++++ INPUT RECORDS

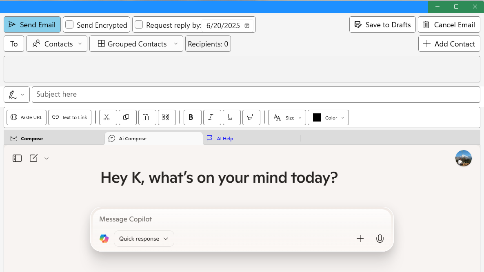Click the Copy icon in formatting toolbar
Viewport: 484px width, 272px height.
tap(126, 117)
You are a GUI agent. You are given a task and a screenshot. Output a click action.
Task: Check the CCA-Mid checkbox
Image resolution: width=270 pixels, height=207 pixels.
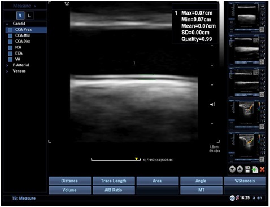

++++++++

PROBLEM DETAILS
Beginning with the line with "You are a GUI", repeat the entries above exactly, up to and including the last line, leaving out pictures.

RESULT FOR THIS TASK
You are a GUI agent. You are given a task and a screenshot. Output a click action.
Task: Check the CCA-Mid checkbox
Image resolution: width=270 pixels, height=207 pixels.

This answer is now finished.